■ Task ■
Each line of the records that includes "computer" should be found and copied.

───── Records to use

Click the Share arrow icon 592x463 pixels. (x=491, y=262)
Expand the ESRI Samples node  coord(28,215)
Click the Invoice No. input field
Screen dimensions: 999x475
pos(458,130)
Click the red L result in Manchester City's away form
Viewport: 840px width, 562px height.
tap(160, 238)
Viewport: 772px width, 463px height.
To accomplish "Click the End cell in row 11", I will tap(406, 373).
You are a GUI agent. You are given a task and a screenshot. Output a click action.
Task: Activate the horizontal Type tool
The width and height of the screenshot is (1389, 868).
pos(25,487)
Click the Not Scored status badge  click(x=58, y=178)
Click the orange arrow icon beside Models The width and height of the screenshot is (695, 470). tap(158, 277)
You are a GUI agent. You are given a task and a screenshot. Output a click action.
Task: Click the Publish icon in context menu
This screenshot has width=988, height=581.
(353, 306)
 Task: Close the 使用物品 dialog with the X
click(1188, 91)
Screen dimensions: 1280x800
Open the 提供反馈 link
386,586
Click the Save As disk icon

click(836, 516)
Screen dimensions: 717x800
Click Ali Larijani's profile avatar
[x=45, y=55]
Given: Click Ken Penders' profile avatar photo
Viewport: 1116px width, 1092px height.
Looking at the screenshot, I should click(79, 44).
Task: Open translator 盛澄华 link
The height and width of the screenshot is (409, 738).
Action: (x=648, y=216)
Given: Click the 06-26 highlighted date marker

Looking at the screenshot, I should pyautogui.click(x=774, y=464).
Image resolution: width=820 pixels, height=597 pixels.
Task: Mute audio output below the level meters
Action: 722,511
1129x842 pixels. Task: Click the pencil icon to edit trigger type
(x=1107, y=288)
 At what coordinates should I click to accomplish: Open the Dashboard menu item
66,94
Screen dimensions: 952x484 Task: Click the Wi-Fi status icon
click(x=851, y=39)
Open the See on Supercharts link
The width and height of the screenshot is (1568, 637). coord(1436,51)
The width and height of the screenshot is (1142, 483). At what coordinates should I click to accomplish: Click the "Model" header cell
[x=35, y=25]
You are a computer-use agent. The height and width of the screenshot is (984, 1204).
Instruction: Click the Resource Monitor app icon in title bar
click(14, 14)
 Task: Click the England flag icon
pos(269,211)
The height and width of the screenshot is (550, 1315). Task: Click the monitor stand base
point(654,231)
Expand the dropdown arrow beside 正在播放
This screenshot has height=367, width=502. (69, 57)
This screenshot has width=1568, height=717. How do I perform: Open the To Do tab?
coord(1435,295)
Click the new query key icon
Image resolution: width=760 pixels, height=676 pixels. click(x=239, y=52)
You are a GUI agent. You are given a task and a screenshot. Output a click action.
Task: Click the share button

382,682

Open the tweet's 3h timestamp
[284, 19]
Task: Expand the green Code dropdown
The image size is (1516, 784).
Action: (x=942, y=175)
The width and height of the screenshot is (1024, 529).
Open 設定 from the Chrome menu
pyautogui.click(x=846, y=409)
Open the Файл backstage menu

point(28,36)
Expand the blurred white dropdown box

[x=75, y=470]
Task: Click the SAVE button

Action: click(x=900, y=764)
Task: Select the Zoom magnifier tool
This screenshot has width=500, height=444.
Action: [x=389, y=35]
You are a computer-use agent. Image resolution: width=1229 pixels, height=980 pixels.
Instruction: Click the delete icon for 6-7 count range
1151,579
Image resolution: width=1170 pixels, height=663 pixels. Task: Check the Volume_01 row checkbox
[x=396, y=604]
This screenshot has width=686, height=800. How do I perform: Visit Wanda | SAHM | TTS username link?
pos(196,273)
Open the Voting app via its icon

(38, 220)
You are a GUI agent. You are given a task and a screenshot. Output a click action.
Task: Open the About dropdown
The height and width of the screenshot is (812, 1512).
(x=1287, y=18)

──────────

■ The answer ■
You are a computer-use agent. The height and width of the screenshot is (984, 1204).
You are a computer-use agent. Image resolution: width=1229 pixels, height=980 pixels.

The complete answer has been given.